Roześmiałam się i uciekłam, i śmiałam się jeszcze wbiegając na schody.

„Doskonały pomysł! — myślałam z radością. — Widzę, że przez pewien czas będę miała czym wypłaszać jego melancholię."

Nazajutrz rano bardzo wcześnie słyszałam, że już wstał, rusza się i chodzi po pokojach. Jak tylko Mary zeszła, usłyszałam szereg pytań: „Czy jest tutaj panna Eyre?", a potem: „Który pokój jej daliście? Czy tylko suchy? Czy panna Eyre wstała? Idź i zapytaj, czy jej czego nie potrzeba i kiedy zejdzie na dół?"

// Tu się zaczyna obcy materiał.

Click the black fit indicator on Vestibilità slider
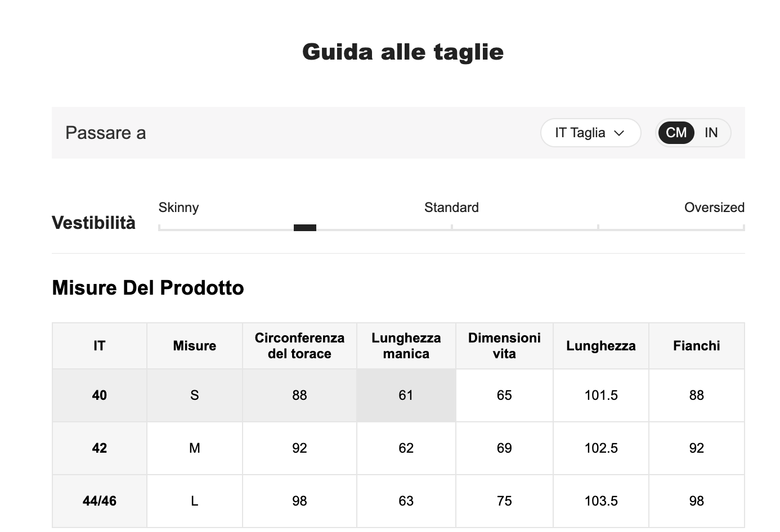 (305, 228)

Zeszłam, kiedy przypuszczałam, że zanosi się na śniadanie. Wchodząc do pokoju cichutko, mogłam mu się przypatrzyć, zanim on spostrzegł moją obecność. Żałosny, doprawdy, był widok tego silnego ducha zgnębionego cielesnym kalectwem. Siedział w fotelu cicho, lecz niespokojnie, pełen oczekiwania. Mocne rysy powlekał stały już teraz smutek. Twarz jego przypominała mi zgaszoną lampę, czekającą, by ją ktoś znowu zapalił. Ale niestety! on sam nie mógł już teraz wzniecić w sobie ożywienia: mógł to uczynić tylko ktoś inny. Zamierzałam być wesoła i swobodna, lecz ta bezradność silnego mężczyzny wzruszyła mnie do głębi. Mimo to zagadnęłam go, jak mogłam najżywiej:

— Mamy dziś jasny, słoneczny ranek; deszcz ustał, wszystko delikatnie lśni jeszcze po nim, wkrótce zaprowadzę cię na przechadzkę.

Roznieciłam światło. Rozpromieniła mu się twarz.

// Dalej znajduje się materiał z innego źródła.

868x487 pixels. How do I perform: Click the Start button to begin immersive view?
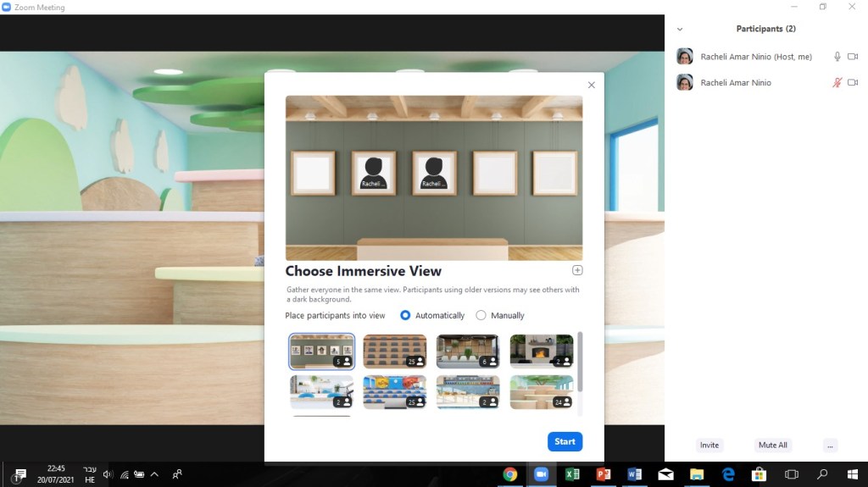click(565, 441)
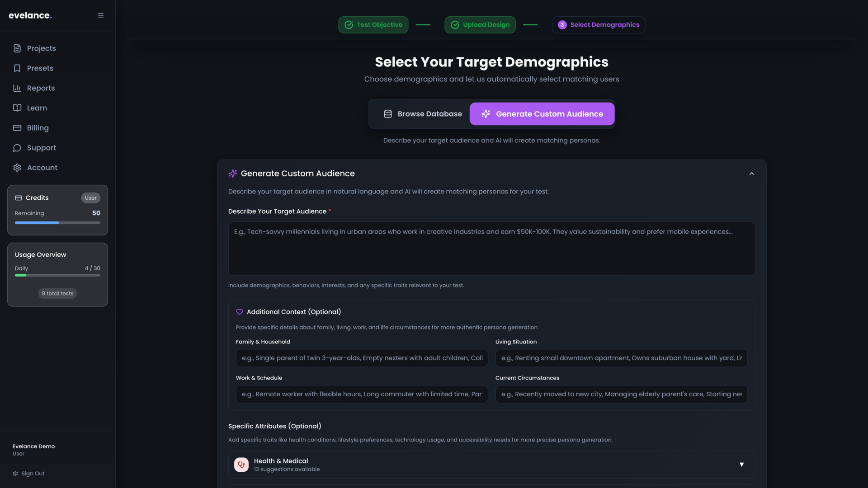Collapse the Generate Custom Audience panel
Screen dimensions: 868x488
(751, 174)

— Ach, więc jesteś tutaj naprawdę, mój skowronku! Przyjdź do mnie. Nie uleciałaś, nie znikłaś? Godzinę temu słyszałem jednego z twoich krewniaczków, śpiewał wysoko nad lasami, ale w piosence jego nie było dla mnie muzyki, tak jak wschodzące słońce nie miało dla mnie promieni. Wszelka muzyka świata jest dla mnie w mowie mojej Jane (na szczęście nie jest ona milcząca z natury). Wszelkie ciepło słońca jest dla mnie w jej bliskości.

Poczułam łzy w oczach słysząc to przyznanie się do zależności. Jak gdyby królewski orzeł, przykuty łańcuchem do jednego miejsca, musiał błagać wróbla, ażeby go karmił. Nie chciałam jednak być płaczliwa, otarłam słone krople i zakrzątnęłam się koło śniadania.

Czas przed południem spędziliśmy przeważnie na świeżym powietrzu. Wyprowadziłam go z wilgotnego i dzikiego lasu na wesołe pola. Opisywałam mu, jak wspaniale są zielone, jak deszcz odświeżył kwiaty i żywopłoty, jak przeczysty jest błękit nieba. Znalazłam mu miejsce do odpoczynku w osłoniętym prześlicznym zakątku, na suchym pniu. Pozwoliłam mu, by mnie posadził na kolanach, i dlaczego miałam mu tego zabronić, kiedy było nam lepiej blisko siebie niż z daleka? Pilot leżał obok nas, cisza panowała dokoła. Nagle on, tuląc mnie w ramionach, wybuchnął:

— Okrutny, okrutny zbiegu! O, Jane, co ja czułem, gdy spostrzegłem, że uciekłaś z Thornfield, i gdy nie mogłem nigdzie cię odnaleźć, gdy przeszukawszy twój pokój przekonałem się, że nie zabrałaś pieniędzy ani niczego, co by ci je mogło zastąpić! Naszyjnik z pereł, który ci ofiarowałem, leżał nietknięty w pudełku, kuferki pozostawiłaś zamknięte, związane sznurami, tak jak były przygotowane do podróży poślubnej. Zadawałem sobie pytanie, jak sobie da radę moje kochanie, tak ogołocone ze wszystkiego, bez grosza? I jakże dałaś sobie radę? Opowiedz mi teraz.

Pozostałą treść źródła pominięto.